[Start of section]

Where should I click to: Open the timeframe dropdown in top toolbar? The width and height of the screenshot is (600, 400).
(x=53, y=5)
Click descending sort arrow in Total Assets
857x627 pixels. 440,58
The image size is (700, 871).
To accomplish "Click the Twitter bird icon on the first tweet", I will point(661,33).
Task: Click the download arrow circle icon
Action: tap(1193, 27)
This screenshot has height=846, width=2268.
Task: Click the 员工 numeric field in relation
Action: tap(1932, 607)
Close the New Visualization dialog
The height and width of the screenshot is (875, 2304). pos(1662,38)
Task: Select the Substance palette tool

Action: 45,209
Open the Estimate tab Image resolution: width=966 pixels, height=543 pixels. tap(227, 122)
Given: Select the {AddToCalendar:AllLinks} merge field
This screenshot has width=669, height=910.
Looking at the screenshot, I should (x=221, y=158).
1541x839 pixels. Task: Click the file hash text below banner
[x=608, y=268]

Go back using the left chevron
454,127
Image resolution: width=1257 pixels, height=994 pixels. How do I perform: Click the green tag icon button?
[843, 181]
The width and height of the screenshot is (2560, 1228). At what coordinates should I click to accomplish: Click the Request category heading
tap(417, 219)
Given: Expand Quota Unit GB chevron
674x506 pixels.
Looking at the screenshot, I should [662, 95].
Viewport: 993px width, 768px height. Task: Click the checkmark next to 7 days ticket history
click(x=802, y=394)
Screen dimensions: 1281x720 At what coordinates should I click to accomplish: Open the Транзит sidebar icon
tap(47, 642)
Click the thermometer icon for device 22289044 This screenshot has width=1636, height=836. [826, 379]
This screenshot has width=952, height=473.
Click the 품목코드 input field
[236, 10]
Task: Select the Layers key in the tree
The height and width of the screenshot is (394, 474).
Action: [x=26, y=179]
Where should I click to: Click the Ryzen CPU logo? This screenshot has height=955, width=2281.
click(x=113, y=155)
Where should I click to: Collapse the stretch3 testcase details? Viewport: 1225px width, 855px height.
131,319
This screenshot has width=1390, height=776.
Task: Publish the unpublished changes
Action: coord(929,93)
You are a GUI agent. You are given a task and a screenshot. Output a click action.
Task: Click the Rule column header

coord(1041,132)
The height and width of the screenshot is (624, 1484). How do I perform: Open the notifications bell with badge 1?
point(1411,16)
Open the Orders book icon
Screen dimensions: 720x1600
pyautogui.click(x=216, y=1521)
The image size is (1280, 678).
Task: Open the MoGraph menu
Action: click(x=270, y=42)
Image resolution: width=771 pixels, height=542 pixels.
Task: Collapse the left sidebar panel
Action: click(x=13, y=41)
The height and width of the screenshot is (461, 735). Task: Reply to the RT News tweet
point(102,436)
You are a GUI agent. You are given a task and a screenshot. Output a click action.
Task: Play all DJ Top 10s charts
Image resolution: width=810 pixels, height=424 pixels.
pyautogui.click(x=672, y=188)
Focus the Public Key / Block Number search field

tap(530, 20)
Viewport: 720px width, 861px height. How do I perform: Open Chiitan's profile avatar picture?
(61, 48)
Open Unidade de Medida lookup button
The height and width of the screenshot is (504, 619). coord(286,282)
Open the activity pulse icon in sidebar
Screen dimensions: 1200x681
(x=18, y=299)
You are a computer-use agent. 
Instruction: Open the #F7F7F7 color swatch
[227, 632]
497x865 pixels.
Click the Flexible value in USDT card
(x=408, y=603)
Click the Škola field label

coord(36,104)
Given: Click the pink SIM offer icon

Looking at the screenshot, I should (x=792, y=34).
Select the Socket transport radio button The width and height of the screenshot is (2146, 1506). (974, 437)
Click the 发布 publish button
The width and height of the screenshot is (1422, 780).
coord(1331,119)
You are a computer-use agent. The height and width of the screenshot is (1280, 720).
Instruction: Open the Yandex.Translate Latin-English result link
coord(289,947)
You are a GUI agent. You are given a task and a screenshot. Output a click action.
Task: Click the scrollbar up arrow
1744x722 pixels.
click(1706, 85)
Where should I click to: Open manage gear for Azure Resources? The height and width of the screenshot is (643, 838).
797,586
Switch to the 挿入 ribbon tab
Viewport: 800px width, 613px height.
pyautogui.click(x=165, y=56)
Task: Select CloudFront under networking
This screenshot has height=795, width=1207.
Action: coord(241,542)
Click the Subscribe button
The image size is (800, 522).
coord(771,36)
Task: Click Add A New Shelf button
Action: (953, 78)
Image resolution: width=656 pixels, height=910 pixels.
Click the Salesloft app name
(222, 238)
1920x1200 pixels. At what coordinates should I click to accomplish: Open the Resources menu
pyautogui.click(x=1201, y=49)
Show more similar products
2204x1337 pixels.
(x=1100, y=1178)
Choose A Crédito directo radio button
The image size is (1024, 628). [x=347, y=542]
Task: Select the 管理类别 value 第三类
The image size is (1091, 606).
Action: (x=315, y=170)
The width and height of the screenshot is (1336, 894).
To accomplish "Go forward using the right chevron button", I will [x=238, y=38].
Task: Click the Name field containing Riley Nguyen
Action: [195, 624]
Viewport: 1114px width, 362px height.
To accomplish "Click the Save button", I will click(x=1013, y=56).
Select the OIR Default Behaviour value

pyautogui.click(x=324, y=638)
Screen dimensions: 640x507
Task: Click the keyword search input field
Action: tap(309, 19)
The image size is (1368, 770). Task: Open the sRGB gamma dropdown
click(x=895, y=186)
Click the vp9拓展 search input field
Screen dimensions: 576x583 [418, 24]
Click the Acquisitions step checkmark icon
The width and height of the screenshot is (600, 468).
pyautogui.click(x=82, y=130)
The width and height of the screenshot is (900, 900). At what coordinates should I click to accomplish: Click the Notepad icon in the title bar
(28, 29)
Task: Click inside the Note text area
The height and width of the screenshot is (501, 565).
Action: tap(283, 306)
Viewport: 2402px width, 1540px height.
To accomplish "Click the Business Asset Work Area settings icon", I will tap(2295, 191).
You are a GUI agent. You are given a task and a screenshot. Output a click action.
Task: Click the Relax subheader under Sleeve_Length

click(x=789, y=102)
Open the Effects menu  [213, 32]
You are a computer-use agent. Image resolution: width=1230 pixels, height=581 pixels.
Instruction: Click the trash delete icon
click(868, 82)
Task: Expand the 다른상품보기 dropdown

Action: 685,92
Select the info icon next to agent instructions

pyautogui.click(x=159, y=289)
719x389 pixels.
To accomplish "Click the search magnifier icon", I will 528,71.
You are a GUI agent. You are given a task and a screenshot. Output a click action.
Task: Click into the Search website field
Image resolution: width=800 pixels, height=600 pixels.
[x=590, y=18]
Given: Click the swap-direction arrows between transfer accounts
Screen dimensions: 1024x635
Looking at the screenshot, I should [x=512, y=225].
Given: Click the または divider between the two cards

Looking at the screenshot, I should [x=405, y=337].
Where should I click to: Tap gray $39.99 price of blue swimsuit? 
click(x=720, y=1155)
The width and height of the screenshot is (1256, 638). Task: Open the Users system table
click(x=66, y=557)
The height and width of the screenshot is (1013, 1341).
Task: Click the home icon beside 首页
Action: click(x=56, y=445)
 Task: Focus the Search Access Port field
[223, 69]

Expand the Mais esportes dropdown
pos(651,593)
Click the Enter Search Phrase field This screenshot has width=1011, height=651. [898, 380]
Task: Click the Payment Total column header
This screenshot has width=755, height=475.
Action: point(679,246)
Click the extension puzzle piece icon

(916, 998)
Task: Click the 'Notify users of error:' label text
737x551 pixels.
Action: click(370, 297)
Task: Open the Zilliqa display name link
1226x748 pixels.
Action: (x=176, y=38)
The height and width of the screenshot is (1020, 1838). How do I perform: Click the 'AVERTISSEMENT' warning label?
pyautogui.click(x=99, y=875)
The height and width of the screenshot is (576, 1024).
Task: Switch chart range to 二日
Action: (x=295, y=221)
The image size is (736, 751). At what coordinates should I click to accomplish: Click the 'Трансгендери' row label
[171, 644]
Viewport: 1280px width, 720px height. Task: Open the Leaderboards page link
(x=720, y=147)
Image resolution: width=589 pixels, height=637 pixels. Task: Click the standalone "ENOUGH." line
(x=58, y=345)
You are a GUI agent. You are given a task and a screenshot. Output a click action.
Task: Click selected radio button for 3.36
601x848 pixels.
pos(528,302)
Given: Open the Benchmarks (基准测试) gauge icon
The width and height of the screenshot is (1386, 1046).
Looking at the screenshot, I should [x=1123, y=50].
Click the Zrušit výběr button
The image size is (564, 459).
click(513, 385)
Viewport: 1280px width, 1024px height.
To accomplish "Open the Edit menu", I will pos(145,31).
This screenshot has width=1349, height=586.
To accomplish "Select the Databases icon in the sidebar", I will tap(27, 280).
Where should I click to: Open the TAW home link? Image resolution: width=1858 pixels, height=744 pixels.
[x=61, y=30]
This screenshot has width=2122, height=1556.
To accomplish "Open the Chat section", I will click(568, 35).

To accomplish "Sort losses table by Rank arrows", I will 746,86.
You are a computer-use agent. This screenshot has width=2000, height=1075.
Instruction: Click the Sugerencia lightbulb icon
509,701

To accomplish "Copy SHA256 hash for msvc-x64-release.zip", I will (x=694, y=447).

[End of section]

When a line above contains the string "arrows", copy that line.

» Solution below
Given: Click the swap-direction arrows between transfer accounts
To accomplish "Sort losses table by Rank arrows", I will 746,86.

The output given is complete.